#### Records from a data collection
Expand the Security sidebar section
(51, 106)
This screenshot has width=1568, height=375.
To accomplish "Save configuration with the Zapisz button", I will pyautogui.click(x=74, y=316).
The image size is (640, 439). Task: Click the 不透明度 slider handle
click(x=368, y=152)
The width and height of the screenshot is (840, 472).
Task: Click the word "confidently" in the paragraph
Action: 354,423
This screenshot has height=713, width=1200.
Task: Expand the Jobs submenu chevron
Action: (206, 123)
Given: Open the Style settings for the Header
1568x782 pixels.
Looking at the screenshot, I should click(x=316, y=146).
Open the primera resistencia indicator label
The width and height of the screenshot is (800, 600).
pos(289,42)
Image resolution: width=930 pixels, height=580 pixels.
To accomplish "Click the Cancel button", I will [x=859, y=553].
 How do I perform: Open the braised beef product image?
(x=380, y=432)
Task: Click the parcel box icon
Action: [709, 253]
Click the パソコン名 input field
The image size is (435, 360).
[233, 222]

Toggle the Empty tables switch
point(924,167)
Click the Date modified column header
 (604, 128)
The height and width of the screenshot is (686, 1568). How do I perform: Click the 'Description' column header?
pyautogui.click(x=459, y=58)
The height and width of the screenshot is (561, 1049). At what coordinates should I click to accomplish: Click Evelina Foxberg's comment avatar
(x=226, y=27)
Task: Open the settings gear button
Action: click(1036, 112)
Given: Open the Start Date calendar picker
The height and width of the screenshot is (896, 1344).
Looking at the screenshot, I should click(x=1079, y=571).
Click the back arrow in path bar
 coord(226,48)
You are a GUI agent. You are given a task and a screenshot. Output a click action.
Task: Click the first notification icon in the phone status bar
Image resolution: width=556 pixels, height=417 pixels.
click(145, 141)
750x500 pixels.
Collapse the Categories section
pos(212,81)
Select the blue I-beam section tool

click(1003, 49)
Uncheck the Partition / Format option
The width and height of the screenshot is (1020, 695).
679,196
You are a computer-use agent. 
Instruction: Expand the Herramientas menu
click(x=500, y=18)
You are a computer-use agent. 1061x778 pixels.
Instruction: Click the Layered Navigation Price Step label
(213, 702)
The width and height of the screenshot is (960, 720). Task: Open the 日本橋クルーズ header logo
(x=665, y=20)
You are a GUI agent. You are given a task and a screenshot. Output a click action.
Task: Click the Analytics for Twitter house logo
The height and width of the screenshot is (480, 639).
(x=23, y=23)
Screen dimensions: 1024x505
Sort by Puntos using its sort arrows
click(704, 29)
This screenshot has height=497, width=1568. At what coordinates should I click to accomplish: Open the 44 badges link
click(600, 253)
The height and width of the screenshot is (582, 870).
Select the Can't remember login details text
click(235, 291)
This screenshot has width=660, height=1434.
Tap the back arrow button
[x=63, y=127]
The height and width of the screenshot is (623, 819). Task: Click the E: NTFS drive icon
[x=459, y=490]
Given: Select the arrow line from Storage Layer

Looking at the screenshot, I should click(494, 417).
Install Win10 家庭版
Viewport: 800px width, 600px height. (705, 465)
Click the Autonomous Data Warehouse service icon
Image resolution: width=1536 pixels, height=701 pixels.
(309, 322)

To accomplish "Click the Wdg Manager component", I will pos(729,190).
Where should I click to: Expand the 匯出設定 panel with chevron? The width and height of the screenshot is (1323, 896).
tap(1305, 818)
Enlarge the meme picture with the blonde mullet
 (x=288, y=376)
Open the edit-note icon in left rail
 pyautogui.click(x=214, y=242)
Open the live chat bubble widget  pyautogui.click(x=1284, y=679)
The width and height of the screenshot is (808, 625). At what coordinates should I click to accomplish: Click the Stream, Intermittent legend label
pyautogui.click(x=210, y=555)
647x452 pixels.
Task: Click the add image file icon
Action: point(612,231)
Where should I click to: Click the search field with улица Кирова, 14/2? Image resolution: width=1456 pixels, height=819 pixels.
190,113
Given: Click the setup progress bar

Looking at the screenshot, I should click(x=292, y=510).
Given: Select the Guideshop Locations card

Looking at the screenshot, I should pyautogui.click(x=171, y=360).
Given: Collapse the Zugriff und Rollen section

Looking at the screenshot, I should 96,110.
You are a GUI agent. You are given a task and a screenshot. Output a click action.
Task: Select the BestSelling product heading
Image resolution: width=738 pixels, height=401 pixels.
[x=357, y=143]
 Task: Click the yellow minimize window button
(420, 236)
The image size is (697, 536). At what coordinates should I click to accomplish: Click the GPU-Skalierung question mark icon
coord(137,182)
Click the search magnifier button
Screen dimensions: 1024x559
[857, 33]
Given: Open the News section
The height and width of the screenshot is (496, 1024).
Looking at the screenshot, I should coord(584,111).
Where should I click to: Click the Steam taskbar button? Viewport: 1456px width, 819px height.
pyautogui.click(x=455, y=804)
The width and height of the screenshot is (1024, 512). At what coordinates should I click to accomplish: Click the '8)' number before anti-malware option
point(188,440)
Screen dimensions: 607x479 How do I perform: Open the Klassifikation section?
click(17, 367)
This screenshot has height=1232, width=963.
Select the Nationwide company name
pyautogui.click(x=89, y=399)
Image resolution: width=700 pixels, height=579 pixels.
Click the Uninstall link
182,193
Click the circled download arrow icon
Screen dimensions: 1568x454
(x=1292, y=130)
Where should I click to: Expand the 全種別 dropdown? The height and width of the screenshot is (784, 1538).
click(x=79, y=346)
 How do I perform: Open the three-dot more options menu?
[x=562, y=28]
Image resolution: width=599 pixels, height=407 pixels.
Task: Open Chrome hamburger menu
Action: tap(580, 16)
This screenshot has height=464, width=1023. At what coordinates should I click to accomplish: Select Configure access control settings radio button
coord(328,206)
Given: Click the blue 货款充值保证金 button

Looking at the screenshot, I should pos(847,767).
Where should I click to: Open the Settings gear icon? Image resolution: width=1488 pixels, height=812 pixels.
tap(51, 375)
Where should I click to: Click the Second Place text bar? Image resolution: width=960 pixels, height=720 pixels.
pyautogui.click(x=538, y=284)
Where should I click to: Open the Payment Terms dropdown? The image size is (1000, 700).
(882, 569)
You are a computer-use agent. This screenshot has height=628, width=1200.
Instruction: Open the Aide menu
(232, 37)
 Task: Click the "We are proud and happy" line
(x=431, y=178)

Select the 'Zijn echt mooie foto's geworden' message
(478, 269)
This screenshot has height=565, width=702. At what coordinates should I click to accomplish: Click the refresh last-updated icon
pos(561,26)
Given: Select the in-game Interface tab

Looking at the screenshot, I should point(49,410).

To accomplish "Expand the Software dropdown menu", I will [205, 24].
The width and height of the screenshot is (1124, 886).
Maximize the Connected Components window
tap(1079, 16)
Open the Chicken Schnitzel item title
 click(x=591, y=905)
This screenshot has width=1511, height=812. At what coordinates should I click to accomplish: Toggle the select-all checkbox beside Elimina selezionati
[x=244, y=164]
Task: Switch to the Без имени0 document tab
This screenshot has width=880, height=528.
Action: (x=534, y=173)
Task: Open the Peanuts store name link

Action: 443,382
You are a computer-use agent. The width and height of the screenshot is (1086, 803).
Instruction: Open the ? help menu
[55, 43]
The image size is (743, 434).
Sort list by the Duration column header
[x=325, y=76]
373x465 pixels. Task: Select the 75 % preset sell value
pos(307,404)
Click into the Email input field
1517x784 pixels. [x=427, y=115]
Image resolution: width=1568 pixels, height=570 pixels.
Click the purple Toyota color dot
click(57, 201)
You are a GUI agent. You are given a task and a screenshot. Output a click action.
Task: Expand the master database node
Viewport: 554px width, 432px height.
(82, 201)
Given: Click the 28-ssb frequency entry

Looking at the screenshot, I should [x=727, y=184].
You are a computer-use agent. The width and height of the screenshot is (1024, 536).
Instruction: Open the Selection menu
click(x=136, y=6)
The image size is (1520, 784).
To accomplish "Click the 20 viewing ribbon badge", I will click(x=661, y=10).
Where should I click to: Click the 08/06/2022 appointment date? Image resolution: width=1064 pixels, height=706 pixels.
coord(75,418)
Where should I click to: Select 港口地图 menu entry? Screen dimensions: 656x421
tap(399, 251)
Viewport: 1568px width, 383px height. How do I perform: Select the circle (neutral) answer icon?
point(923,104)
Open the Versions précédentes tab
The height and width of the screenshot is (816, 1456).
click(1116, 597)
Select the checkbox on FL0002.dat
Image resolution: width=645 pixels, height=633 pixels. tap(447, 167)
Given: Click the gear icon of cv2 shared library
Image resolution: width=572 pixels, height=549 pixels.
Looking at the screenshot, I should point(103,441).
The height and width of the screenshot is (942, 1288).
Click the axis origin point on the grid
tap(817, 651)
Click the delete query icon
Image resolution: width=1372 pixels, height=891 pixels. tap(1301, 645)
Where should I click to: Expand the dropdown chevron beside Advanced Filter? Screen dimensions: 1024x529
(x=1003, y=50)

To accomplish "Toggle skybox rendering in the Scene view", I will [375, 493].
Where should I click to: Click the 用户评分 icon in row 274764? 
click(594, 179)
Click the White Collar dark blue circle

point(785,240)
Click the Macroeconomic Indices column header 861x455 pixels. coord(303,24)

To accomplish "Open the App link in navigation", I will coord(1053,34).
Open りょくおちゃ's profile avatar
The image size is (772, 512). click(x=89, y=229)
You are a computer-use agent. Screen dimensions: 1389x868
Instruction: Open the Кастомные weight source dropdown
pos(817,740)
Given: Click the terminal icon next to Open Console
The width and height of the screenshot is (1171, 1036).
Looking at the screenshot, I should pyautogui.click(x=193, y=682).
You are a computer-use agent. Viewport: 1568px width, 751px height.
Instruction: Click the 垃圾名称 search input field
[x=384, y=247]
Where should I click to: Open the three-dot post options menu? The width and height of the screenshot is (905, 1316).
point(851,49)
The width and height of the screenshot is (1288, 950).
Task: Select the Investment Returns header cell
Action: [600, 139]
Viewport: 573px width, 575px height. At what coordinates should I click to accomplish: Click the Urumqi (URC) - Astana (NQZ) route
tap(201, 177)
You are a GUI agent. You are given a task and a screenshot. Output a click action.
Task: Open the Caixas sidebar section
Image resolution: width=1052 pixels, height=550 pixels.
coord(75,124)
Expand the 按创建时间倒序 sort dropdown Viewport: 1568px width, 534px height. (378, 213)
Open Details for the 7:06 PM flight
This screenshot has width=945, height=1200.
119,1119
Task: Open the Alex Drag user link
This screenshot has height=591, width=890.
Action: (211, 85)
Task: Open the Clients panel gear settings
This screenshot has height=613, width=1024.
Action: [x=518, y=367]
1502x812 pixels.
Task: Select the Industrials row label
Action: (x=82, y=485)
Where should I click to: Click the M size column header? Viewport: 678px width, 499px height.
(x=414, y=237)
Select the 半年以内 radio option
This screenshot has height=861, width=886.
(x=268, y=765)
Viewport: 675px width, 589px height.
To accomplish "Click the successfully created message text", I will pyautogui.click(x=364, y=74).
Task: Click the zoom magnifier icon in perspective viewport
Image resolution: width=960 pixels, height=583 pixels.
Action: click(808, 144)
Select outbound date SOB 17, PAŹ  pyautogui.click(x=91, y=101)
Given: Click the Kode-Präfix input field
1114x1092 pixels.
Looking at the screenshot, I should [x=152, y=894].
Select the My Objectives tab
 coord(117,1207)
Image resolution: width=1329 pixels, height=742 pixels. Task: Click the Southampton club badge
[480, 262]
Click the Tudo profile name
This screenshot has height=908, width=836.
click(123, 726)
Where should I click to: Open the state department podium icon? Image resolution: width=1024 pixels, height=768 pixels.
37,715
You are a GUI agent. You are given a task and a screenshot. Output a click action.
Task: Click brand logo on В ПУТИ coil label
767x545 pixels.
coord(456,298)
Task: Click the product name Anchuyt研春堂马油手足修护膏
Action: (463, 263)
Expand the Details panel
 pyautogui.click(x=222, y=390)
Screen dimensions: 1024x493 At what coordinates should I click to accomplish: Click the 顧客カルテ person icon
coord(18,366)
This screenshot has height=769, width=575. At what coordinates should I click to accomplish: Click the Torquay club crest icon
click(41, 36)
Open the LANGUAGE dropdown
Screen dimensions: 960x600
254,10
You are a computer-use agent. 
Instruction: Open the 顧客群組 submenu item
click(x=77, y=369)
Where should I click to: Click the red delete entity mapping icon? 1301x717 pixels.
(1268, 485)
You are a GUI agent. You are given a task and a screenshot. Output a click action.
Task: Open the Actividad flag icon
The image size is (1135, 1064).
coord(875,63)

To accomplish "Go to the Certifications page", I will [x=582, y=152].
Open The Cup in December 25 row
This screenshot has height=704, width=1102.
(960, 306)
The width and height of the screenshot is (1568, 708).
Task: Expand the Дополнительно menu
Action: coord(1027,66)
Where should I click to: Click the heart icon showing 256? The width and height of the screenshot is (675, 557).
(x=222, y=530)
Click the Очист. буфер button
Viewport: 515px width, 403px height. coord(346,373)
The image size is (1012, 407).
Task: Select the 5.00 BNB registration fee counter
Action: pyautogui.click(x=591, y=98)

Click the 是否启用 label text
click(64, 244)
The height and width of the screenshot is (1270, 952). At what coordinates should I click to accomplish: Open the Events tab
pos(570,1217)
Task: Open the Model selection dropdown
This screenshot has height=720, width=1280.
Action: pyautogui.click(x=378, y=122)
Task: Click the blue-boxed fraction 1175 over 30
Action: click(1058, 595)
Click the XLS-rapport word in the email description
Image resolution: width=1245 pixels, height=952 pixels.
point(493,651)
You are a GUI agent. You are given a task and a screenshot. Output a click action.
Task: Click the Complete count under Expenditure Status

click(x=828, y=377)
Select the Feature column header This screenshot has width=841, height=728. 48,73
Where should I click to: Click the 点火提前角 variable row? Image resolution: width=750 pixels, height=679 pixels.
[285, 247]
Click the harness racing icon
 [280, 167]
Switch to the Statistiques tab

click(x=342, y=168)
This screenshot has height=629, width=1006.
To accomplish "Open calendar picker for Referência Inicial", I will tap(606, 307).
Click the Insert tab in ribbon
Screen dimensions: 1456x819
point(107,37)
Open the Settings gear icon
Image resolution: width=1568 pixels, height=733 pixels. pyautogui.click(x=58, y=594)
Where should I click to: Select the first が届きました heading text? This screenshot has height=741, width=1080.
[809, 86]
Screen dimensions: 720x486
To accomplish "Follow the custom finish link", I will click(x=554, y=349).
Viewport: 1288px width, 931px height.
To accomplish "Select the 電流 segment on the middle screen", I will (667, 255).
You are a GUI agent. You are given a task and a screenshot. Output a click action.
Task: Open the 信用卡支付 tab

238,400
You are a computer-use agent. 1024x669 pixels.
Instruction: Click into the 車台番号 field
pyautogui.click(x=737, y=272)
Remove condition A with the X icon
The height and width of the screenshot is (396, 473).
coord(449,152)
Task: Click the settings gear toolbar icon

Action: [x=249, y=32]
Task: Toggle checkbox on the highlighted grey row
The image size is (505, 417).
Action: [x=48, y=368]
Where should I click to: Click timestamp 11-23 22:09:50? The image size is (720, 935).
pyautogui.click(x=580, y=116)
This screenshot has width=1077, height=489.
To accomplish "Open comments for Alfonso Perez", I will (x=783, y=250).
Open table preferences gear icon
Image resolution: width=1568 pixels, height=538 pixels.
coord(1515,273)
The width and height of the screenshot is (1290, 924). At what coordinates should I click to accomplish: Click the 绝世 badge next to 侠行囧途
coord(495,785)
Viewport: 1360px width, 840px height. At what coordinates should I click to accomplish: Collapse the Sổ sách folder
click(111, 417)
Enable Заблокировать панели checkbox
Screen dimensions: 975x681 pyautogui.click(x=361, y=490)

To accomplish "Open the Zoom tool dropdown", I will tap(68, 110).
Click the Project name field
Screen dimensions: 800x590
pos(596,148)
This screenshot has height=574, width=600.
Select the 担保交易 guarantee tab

#### Challenge
Rewrite the stretch of the records from the line containing "Where should I click to: Click the Second" through the line containing "pos(307,404)" as a JSON list of strings, one string per line, with blank lines omitted.

#### Task answer
[
  "Where should I click to: Click the Second Place text bar? Image resolution: width=960 pixels, height=720 pixels.",
  "pyautogui.click(x=538, y=284)",
  "Where should I click to: Open the Payment Terms dropdown? The image size is (1000, 700).",
  "(882, 569)",
  "You are a computer-use agent. This screenshot has height=628, width=1200.",
  "Instruction: Open the Aide menu",
  "(232, 37)",
  " Task: Click the \"We are proud and happy\" line",
  "(x=431, y=178)",
  "Select the 'Zijn echt mooie foto's geworden' message",
  "(478, 269)",
  "This screenshot has height=565, width=702. At what coordinates should I click to accomplish: Click the refresh last-updated icon",
  "pos(561,26)",
  "Given: Select the in-game Interface tab",
  "Looking at the screenshot, I should point(49,410).",
  "To accomplish \"Expand the Software dropdown menu\", I will [205, 24].",
  "The width and height of the screenshot is (1124, 886).",
  "Maximize the Connected Components window",
  "tap(1079, 16)",
  "Open the Chicken Schnitzel item title",
  " click(x=591, y=905)",
  "This screenshot has width=1511, height=812. At what coordinates should I click to accomplish: Toggle the select-all checkbox beside Elimina selezionati",
  "[x=244, y=164]",
  "Task: Switch to the Без имени0 document tab",
  "This screenshot has width=880, height=528.",
  "Action: (x=534, y=173)",
  "Task: Open the Peanuts store name link",
  "Action: 443,382",
  "You are a computer-use agent. The width and height of the screenshot is (1086, 803).",
  "Instruction: Open the ? help menu",
  "[55, 43]",
  "The image size is (743, 434).",
  "Sort list by the Duration column header",
  "[x=325, y=76]",
  "373x465 pixels. Task: Select the 75 % preset sell value",
  "pos(307,404)"
]